The film is called The Day He Arrives. “He” refers to Yoo Seongjun, a film director making a brief visit to the city of Seoul.
The film’s English title refers to just one day, but the film covers a period of five days. Or does it?
If the story happens over five consecutive days, then why does each character wear the same clothes every day?
Why is the winter snowfall that blankets one scene nowhere to be found in the very next?
Why doesn’t this woman remember passionately making out with Seongjun the previous evening?
Why do they keep going to the same bar, but Seongjun’s voiceover makes it sound like each visit is his first?
The bar itself is called Novel, cueing us that this is all a fiction.
If what we’re watching is, as the saying goes, then maybe it’s best to approach it as such.
A movie is made of shots; this one has sixty-five shots covering seventy-seven minutes.
Here are the shots arranged in chronological order, with similar shots grouped together on the same axis.
The film, a chronicle of a man’s visit from out of town, begins with a series of unique, unrepeated shots in different locations, then winds a spiral midway through, circling around the same locations and scenes before spinning out of its temporary orbit.
In narrative terms, the repetition of scenarios allows us to mark the progression of relationships between the characters:
—Boram shifts from enthusiastically flirting with Seongjun to wallowing in self pity.
—Youngho shifts from being a steady, supportive friend to Boram, to lashing out at her, possibly due to repressed feelings of romantic frustration towards her.
—Seongjun shifts from discussing himself openly to withdrawing into a more observational role.
On a stylistic level, this much repetition calls attention to the significance of repetition itself.
These three shots are from different scenes of characters entering the same bar. They are carbon copies of each other, even in the gestures, of Youngho turning his back in the beginning, and patting a friend’s back at the end.
In these two scenes shot in the same restaurant, there’s an inversion of Seongjun’s position relative to his companions. This is juxtaposed by a patting gesture exchanged between his companions that happens at the exact same point in both scenes.
In Seongjun’s first of three random encounters with an actress, the actress is positioned facing away from us at a thirty-degree angle. In the second encounter she is positioned at a ninety-degree angle; we see her in side profile. In the third scene she approaches, directly facing towards us.
But for all the delight and meaning to be taken from these connections, the film explicitly warns us against doing so.
Serendipity, the catalyst of so many romantic comedies, is like a cheap aphrodisiac in this film.
The joke is that the trick was already explained to her, and she still fell for it. But the joke on us too. This film reveals its cinematic tricks, but we’re still drawn in. It speaks to the power of cinema itself, a construct that we willingly, sometimes helplessly believe.

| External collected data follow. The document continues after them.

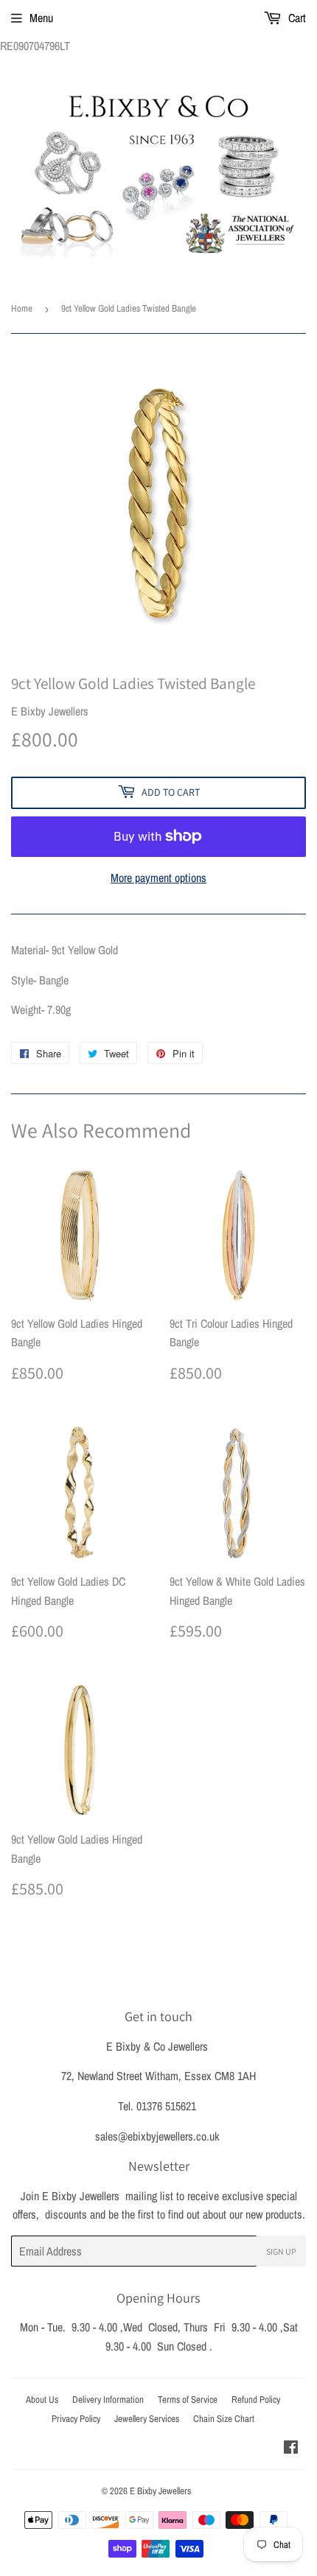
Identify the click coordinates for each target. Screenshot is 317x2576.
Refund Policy (255, 2399)
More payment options (158, 877)
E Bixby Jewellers (160, 2491)
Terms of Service (187, 2399)
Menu (41, 18)
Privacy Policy (76, 2418)
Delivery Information (108, 2399)
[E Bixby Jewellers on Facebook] (291, 2448)
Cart (295, 18)
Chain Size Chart (223, 2418)
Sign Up (281, 2251)
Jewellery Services (146, 2418)
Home (21, 308)
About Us (42, 2399)
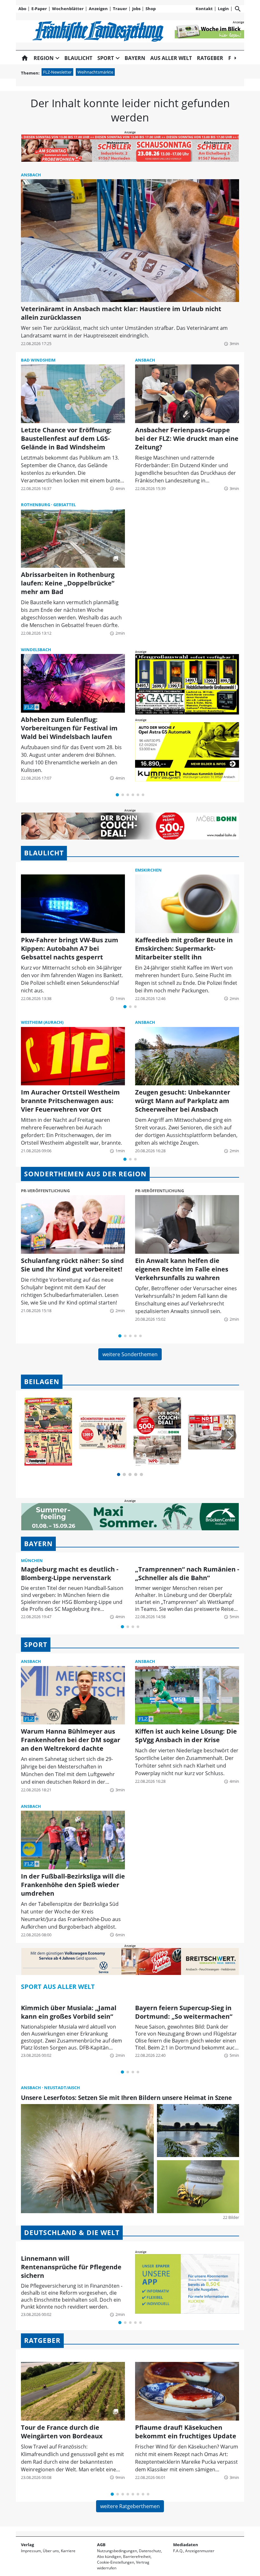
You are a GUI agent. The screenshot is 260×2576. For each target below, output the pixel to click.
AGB (101, 2544)
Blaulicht (78, 58)
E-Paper (39, 8)
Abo (22, 8)
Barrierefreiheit (137, 2556)
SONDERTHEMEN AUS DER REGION (85, 1173)
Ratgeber (210, 58)
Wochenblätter (68, 8)
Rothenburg (36, 504)
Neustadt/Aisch (62, 2087)
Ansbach (31, 175)
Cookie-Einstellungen (115, 2562)
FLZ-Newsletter (57, 72)
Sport (35, 1644)
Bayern (135, 58)
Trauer (120, 8)
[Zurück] (31, 1435)
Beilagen (41, 1381)
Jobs (136, 8)
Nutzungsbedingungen (117, 2550)
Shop (151, 8)
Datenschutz (150, 2550)
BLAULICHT (44, 852)
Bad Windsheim (38, 360)
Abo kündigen (109, 2556)
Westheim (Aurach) (42, 1022)
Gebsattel (64, 504)
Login (223, 8)
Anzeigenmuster (199, 2550)
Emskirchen (148, 870)
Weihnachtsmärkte (95, 72)
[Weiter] (229, 1435)
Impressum (31, 2550)
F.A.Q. (178, 2550)
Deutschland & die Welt (72, 2232)
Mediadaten (185, 2544)
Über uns (51, 2550)
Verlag (27, 2544)
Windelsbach (36, 649)
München (32, 1560)
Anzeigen (98, 8)
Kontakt (204, 8)
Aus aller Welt (171, 58)
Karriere (68, 2550)
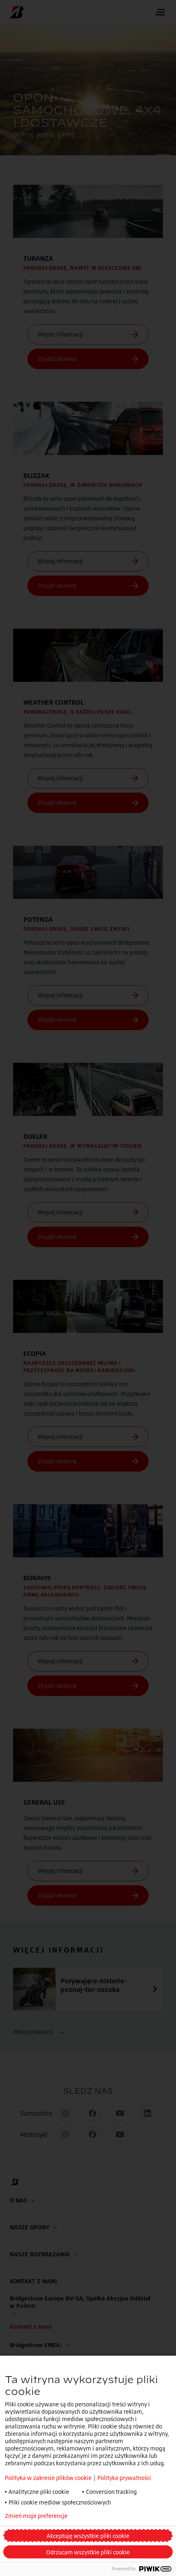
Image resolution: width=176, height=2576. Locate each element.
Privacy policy (107, 2516)
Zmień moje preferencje (36, 2516)
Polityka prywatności (124, 2477)
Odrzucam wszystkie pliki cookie (88, 2552)
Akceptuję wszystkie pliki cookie (88, 2535)
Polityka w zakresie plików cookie (48, 2477)
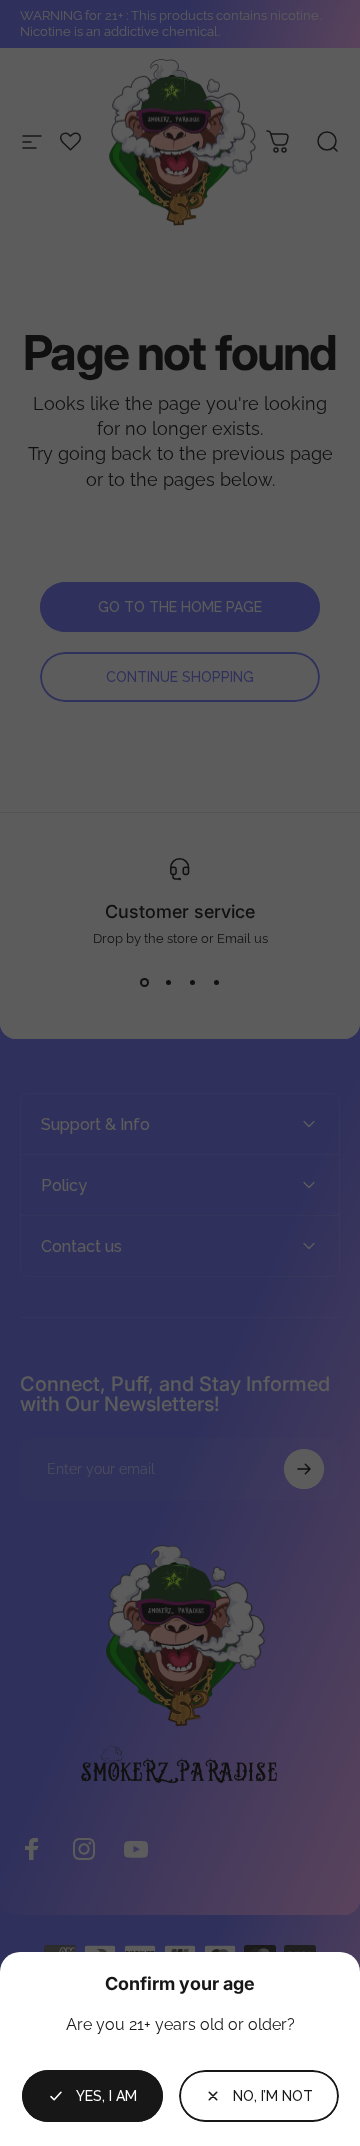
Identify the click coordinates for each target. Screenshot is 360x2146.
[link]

On the outside, this film looks so realistic and relaxed, yet on the inside, it reveals overt structural patterns, strange irregularities and other metafictional effects.
On the sly, it winks at us. It even looks right at us.
And just as the women are attracted to expressions of opposites, so are we to this film. We are tempted and seduced to place importance upon its details, now matter how arbitrary they may actually be.
No one in the film embodies this conflict more than Seongjun: the same man who lucidly explains the illusory significance that lurks behind coincidence; the same man who shakes off two women’s expressions of serendipitous attraction.
And yet he can’t resist a bar hostess who looks just like an old girlfriend who still haunts him. Likewise, we know that she’s played by the same actress, but that only doubles our intrigue.
And as he pursues this lookalike substitute, she begins to act less like a real person and more like a fantasy. It’s as if he’s willed her into what he wants her to be. Is this even really happening, or is it a dream? The film makes no such distinction.
The reality of his desire is a mystery, even to himself, though some times he is wise enough to realize this.
And what are limits, but the patterns we adopt, consciously or not, to make the world suit our impulses?
Even when we know how much they won’t.